Copy the data verbatim, from the line containing "Where should I click to: Click the help" down through the line containing "pos(19,112)", both lines included.

Entries on target coordinates
■ ■ ■

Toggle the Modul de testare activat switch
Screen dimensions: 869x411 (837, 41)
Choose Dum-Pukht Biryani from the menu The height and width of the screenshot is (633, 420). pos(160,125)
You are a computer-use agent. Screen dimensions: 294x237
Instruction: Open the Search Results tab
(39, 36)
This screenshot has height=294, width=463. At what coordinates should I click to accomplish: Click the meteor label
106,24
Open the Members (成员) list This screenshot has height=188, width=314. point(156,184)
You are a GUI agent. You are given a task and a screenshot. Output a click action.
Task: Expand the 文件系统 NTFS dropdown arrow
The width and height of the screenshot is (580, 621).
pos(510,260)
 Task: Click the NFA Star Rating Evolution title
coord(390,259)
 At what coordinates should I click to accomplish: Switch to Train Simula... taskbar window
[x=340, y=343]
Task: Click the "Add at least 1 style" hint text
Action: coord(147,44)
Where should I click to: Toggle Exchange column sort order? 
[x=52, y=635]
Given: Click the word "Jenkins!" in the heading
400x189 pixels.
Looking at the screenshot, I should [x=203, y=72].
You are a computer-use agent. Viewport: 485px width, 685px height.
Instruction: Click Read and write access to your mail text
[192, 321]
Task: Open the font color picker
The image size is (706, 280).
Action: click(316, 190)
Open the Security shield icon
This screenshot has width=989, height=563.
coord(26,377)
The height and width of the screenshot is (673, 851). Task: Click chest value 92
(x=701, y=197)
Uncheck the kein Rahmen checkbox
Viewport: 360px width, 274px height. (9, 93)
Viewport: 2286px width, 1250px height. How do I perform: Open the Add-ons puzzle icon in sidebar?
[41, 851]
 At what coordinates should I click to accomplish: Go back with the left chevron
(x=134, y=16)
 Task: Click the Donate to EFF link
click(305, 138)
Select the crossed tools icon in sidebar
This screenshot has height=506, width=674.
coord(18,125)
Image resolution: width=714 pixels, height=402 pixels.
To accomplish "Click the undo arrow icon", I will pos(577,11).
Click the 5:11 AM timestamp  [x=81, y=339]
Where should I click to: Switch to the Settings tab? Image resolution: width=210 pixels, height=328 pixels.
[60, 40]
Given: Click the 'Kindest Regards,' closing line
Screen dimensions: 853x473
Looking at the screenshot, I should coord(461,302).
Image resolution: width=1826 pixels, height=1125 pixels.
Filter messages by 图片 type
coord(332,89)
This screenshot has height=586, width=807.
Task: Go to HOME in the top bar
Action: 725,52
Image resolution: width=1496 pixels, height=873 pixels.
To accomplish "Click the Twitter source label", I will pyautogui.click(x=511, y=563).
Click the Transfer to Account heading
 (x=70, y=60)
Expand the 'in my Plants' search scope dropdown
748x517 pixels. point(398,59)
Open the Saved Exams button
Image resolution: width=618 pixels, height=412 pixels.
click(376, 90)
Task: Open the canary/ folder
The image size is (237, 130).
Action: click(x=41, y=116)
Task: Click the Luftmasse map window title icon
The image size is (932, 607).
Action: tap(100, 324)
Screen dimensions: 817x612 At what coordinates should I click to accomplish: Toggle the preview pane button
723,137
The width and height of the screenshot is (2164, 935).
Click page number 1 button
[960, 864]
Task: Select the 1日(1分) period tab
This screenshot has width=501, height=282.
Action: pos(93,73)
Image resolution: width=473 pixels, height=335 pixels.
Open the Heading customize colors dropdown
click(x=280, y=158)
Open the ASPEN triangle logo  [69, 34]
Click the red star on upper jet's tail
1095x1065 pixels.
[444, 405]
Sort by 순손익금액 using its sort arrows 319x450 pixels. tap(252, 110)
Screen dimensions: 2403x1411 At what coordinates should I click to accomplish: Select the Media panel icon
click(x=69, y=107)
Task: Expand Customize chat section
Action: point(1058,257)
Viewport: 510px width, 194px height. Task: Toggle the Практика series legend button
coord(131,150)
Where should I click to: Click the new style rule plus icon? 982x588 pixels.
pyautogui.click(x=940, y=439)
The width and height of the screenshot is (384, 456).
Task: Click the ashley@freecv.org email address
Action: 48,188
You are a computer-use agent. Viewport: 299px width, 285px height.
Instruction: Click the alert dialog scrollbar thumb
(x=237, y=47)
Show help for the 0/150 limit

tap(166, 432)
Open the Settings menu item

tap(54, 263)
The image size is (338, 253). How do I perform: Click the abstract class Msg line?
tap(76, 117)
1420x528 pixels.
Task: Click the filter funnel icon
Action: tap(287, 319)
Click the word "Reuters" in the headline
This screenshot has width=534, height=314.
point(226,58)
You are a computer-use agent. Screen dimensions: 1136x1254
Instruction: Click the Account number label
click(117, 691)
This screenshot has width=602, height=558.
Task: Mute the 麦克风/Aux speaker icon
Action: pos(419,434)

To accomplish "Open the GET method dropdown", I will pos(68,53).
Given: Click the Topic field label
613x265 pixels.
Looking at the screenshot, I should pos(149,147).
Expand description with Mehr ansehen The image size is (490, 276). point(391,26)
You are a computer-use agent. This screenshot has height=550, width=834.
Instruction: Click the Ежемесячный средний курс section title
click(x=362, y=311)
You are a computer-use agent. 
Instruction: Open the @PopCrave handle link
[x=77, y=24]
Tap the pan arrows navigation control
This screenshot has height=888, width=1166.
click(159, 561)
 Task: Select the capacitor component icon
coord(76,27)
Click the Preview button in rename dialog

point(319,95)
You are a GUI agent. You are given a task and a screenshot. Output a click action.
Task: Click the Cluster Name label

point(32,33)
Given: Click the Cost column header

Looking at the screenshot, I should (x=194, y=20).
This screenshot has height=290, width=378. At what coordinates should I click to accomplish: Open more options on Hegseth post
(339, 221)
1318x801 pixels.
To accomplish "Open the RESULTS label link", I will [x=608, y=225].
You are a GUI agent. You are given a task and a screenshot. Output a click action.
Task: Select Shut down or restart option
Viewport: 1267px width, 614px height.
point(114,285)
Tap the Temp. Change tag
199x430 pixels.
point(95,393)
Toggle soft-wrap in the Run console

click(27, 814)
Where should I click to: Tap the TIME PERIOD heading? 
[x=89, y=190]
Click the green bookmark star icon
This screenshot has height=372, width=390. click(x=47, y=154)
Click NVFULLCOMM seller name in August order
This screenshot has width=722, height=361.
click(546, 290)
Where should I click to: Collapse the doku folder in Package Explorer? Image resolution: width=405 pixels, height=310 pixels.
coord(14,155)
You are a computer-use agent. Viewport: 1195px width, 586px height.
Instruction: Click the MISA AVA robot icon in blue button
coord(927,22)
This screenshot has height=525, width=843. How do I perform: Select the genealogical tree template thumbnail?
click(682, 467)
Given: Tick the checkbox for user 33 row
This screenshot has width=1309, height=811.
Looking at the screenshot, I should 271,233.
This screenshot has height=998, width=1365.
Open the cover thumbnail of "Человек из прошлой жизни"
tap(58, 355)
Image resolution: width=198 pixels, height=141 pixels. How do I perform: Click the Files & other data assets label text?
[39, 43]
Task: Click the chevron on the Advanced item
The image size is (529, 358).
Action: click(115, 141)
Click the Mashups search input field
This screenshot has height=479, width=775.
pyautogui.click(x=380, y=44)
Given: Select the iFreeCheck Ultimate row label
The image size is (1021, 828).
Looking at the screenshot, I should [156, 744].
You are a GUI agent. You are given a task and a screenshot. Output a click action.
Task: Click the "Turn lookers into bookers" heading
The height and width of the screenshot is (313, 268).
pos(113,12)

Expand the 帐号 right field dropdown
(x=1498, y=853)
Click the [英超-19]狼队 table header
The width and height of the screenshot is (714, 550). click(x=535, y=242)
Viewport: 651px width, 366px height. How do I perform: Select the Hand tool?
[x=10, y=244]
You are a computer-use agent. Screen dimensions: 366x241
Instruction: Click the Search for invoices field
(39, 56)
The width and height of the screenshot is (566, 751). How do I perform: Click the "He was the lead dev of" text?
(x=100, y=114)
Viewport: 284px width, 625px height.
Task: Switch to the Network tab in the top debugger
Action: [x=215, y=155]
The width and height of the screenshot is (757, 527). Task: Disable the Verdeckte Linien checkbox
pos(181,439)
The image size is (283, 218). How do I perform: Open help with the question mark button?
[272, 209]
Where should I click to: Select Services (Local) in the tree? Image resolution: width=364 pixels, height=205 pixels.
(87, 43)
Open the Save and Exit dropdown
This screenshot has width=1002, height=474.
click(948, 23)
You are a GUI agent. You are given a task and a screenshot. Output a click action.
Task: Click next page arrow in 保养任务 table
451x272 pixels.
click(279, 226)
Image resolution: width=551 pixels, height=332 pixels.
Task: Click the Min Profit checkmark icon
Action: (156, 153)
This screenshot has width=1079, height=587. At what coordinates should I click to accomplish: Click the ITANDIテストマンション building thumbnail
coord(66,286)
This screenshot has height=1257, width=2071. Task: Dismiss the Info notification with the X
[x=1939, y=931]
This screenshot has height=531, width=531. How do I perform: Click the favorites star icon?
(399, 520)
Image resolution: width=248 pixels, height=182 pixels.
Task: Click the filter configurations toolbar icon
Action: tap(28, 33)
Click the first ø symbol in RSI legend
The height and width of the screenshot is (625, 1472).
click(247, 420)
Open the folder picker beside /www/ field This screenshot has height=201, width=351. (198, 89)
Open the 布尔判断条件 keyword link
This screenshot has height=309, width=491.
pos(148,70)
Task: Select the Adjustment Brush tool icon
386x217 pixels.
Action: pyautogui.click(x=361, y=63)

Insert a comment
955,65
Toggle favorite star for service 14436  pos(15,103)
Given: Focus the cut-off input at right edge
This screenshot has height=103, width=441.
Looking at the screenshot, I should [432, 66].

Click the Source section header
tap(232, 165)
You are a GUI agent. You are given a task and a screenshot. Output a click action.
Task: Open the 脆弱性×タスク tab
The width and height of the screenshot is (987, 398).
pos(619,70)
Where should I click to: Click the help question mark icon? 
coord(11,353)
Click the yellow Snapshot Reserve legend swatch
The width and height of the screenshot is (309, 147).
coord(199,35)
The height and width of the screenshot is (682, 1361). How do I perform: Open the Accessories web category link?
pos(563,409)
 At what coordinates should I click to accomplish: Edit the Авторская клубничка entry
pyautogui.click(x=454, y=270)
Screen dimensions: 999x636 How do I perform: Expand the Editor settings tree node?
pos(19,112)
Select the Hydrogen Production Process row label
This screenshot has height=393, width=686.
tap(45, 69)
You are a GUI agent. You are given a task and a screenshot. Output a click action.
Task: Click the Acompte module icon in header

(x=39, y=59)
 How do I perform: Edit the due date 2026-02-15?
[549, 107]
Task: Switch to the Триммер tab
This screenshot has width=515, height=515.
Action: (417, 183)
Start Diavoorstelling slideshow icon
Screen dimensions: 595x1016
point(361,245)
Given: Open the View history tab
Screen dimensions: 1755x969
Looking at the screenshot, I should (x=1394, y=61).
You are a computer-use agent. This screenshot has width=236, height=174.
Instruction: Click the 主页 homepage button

■ ■ ■

◆ The solution ◆
Where should I click to: Click the help question mark icon? 
coord(11,353)
Click the yellow Snapshot Reserve legend swatch
The width and height of the screenshot is (309, 147).
coord(199,35)
The height and width of the screenshot is (682, 1361). How do I perform: Open the Accessories web category link?
pos(563,409)
 At what coordinates should I click to accomplish: Edit the Авторская клубничка entry
pyautogui.click(x=454, y=270)
Screen dimensions: 999x636 How do I perform: Expand the Editor settings tree node?
pos(19,112)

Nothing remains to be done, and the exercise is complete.